Jennie McElyea Beyer

Honored by:Jean B. Stange
Brick location:F:4  map

Jennie (McElyea) Beyer was born in Lee County, Illinois on November 5, 1861, coming to Iowa with her parents when she was six years old. They settled in Ames on the McElyea homestead at Beech Avenue and Lincoln Way. (Today the C.Y. Stephens Auditorium probably occupies a portion of that homestead land.) In later years she would recount how President Welch of Iowa State College took relatively barren flat terrain as a campus site and began its development into the beautiful campus we know today. He carried a sack of potatoes on the campus and would occasionally toss one of the potatoes onto the ground. Where the potato landed a tree was planted.

After graduating from Iowa State College in 1879, a year before Carrie Chapman Catt graduated, she taught in a one-room school house, riding a horse to and from it each day. On April 19, 1882 she married Harry B. Beyer in Ames. The couple moved to Rock Valley, Iowa where he was in the lumber business.

Three daughters were born to them: Harriet Newell was born in 1886; Genevieve born in 1887, died when she was fourteen years old; and Winnifred, born in 1890, died when she was seventeen years old. Returning with her daughters to Ames after the death of her husband in 1892, Jennie Beyer lived there the rest of her life.

Gladys H. Meads in her 1955 book "At the Squaw and the Skunk" describes Jennie McElyea Beyer as "one of the pioneer women of Ames. She was a leader in all kinds of civic enterprises and her name could be found on many boards and committees as soon as women began serving on them. She was president of the Ames Women's Club, and also served with distinction and originality on the Missions Board of the state organization of the Methodist Church." In fact, she was head of the Des Moines Conference of the Women's Foreign Missionary Society of the Methodist Church of Iowa for fifteen years. In a tribute to her leadership following her death, members of the Conference wrote that they felt "a very personal enrichment from their intimate contact with the directness of her nature, her love, her persuasiveness, her originality, her moments of tenderness, her faith, and her forceful personality". She also served as president of a P.E.O. chapter in Ames. Later a newspaper described her as "easily a leader and an executive with exceptional ability."

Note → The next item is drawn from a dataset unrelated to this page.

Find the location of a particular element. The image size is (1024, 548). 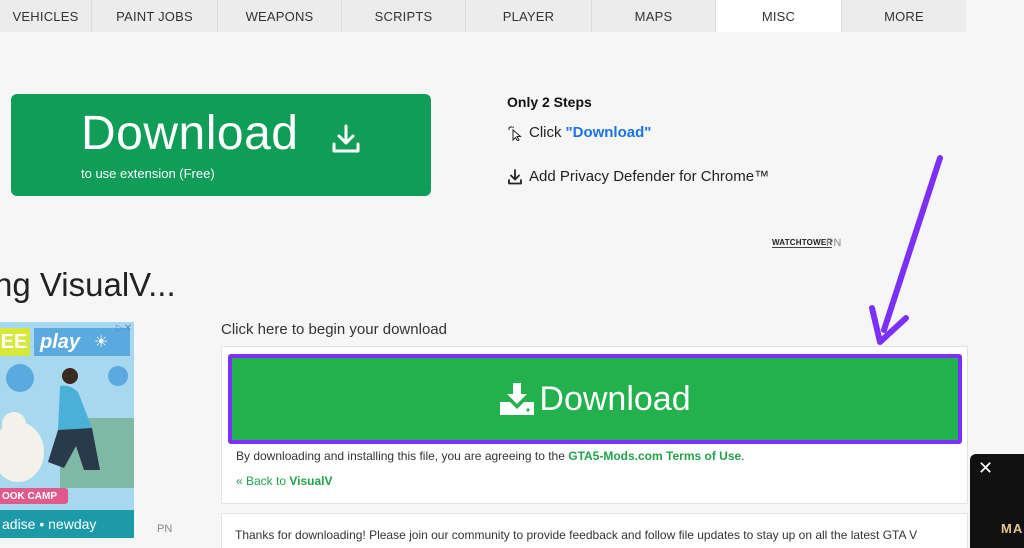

Her daughter Harriet Newell Beyer, also a graduate of Iowa State College Class of 1907 in 1909, married a fellow classmate, Charles Henry Stange, Dean of Veterinary medicine Iowa State University. Jennie Beyer made her home with them until her death. In her later years, she entertained her 1879 fellow classmates at that home during the annual commencement/class reunion festivities each year. The occasion was marked by photographs being taken of the members of the class reunion on the front steps of the Stange residence at 421 Ash Avenue. Among the returnees would be Jim and Monty, two of her favorite classmates, and with much levity and reminiscing a marvelous time was had by all.

That pattern was broken by her death at the age of seventy-nine in 1940. She is buried in the Ames Cemetery.